Words cannot describe how thrilled I am to embark on my second journey with Children's Global Alliance. Children's Global Alliance, or CGA, is a non-profit organization that takes kids ages 12-17 on service trips to Tanzania, Morocco, Nepal, Nicaragua, and Cambodia. While in these countries the selected students serve, teach, and support the poor, disabled, and orphaned children living in these developing countries. Spending a week in Nicaragua was enough to teach me many things about myself and the world around me, I can't wait to see what I discover when I get to spend three weeks in Cambodia.

Phnom Penh, Cambodia: my reality.

Saturday, April 18, 2015

"And who can say if I've been changed for better or for worse, but because of you I've been changed for good."

The sun has risen and set, the day has come and gone, and with it the trip of a life time. Working with the students and teachers at Escuela Especial has changed how I will look at things forever. What I taught the students about math and spelling is important, but what they taught me is far better. I always thought people were over exaggerating when they said the kids on the trip were like family, but I realize now that it is nothing short of the truth.

Every single student at Escuela Especial has changed my life forever. One of the most important lessons the students have taught me is that it's the little things in life that matter. I've gotten to witness so many of the "little things" this week that I am thrilled to have experienced. One of my favorite and most recent moments was with a middle school girl in Auxililladora's class. Her name is Mercedes, but she always wrote it as "Mecebes". The previous CGA kids who had been in Auxililladora's class all said to keep working with her on her d's, but not to get frustrated if she didn't get it because she really struggled with it. Sure enough, I arrived in Auxililladora's class Thursday morning to see "Mercebes" written in big letters on the top of her paper.

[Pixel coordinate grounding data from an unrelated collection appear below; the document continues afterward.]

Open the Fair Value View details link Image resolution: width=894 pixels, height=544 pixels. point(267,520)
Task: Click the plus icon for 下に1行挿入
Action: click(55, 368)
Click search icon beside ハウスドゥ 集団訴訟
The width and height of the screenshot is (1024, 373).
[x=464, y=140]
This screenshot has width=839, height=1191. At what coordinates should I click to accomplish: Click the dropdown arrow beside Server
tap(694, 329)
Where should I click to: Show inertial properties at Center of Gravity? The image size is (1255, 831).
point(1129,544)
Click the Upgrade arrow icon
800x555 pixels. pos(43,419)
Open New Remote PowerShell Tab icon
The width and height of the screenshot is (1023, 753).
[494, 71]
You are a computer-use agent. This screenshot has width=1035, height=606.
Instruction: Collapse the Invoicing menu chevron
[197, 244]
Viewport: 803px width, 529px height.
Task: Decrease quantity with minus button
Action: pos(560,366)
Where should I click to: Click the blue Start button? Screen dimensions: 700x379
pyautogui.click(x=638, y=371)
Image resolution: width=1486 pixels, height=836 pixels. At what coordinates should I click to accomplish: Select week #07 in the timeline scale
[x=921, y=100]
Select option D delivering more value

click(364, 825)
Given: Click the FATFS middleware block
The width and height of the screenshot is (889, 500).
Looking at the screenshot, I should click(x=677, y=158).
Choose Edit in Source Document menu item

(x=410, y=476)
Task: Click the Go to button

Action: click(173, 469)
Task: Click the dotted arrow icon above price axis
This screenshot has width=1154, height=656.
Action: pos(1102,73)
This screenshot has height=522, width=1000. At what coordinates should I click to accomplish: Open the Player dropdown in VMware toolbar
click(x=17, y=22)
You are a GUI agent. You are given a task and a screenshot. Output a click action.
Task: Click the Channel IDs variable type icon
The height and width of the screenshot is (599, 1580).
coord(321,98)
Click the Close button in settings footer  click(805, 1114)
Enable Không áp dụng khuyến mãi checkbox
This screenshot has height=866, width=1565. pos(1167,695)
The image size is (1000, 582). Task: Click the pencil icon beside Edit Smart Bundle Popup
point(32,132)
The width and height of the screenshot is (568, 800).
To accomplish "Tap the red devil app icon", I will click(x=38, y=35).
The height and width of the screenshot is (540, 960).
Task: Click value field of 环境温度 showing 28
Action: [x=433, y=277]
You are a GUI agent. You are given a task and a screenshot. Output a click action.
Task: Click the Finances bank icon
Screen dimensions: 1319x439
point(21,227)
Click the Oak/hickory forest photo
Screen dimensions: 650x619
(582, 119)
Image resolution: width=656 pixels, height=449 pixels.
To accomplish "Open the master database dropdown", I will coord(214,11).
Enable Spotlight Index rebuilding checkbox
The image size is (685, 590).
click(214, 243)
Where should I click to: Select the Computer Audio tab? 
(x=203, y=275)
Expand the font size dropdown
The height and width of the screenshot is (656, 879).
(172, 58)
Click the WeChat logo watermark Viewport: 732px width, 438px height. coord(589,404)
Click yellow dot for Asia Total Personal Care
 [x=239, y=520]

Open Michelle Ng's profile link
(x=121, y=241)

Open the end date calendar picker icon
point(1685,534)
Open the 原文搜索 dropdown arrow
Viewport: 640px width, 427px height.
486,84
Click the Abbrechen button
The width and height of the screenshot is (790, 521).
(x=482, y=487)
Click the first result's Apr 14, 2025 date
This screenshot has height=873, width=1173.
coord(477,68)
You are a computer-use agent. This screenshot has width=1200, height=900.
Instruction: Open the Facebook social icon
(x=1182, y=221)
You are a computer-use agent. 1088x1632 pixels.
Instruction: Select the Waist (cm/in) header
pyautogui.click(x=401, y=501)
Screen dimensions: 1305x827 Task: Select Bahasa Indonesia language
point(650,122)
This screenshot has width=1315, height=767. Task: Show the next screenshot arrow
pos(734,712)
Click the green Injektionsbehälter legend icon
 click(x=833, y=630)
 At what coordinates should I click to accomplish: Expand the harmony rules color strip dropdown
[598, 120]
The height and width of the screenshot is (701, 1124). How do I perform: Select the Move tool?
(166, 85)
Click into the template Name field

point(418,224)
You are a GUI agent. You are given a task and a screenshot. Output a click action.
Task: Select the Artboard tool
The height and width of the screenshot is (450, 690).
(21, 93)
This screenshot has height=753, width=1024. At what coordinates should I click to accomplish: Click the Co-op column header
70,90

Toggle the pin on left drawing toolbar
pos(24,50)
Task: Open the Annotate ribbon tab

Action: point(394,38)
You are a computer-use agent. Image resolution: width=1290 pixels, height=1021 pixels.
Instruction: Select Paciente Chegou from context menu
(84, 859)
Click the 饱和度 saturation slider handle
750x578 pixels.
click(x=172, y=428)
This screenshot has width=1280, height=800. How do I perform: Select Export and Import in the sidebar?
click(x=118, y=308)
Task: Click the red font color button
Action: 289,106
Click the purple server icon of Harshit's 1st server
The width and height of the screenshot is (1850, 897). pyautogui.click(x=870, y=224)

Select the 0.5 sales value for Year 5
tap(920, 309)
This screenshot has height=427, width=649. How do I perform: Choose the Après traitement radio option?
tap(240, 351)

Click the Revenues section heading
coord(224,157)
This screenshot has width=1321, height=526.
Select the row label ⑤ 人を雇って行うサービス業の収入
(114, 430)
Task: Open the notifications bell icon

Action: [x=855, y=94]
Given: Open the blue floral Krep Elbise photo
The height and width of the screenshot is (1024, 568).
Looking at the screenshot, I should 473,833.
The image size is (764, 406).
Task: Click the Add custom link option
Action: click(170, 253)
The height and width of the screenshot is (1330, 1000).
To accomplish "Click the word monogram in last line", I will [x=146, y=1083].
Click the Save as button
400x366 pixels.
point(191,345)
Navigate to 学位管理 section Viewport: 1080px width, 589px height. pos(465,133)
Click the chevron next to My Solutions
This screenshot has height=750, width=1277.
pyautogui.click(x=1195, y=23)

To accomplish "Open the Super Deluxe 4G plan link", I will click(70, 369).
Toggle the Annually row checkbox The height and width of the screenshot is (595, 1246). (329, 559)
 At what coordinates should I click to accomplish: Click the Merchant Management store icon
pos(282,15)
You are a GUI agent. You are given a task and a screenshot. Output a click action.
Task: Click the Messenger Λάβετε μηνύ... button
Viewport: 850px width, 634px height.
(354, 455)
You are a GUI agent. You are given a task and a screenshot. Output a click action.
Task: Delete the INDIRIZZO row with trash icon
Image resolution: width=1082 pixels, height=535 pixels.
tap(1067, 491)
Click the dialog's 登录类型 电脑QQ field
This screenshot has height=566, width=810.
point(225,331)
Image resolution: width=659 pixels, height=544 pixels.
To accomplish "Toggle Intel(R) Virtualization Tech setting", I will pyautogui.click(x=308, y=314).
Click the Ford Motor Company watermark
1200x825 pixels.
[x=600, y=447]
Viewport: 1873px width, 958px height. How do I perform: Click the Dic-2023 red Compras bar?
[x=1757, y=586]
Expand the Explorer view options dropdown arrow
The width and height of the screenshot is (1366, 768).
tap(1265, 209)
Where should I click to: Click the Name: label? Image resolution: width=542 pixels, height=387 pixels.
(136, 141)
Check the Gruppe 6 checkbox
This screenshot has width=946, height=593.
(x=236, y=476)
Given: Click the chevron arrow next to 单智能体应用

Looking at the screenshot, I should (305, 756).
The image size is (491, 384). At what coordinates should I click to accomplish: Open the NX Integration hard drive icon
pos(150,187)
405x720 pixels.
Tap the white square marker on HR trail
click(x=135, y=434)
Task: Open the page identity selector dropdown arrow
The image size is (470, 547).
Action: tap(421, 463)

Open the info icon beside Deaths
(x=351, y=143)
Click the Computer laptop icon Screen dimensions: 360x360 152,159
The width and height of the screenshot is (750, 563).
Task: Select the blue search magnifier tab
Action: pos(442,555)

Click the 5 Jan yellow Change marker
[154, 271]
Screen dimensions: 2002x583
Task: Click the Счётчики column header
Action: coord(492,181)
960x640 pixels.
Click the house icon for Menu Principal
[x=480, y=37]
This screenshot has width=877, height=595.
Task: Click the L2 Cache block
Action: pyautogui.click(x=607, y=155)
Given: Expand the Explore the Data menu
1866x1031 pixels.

For nearly two hours I sat next to Mercedes, explaining and demonstrating all the possible ways to write a d. For 1 1/2 of the two hours there were still b's written all over her paper. I was almost ready to move on to writing neater r's when I thought of the last possible way to write a d. First I demonstrated 3-5 times. I then gave her the pencil and helped guide her hand to make the right motions several times as well. Then with fingers crossed, I handed her the pencil. I watched as she slowly drew a small circle and a line on the right hand side. It wasn't all that pretty of a d, but in that moment it was the most beautiful thing I'd ever seen. "Muy bien Mercedes! Es correcto!" I said excitedly. She stared at the letter she had drawn for several seconds before jumping out of her chair and giving me what felt like a 10 minute hug. I watched as she filled her page with the letter d and the name Mercedes until lunch, and I can't remember a time I felt more proud of anyone or anything.

I will arrive back in Vail on Sunday, but I will not be the same person I was a week ago. I wear the same face as the girl who left, but a face is merely a mask. No amount of time nor any number of miles can ever sever the bond between me and the people at Escuela Especial. When I get on the plane Sunday morning, I will only have half a heart. I am leaving the other half with these kids and I wouldn't have it any other way. They may forget my name after I leave the same way I might forget some of theirs, but I will always remember the smile on their faces, their arms wrapped around me, and their fingers laced in mine. These kids have taught me that these trips are all about leaving part of yourself with them to hold on to and remember when times are hard, and that's exactly what I intend to do. So I'll come home with half my heart, but the lessons and love the students at Escuela Especial have given me will make that half stronger than my full heart ever was.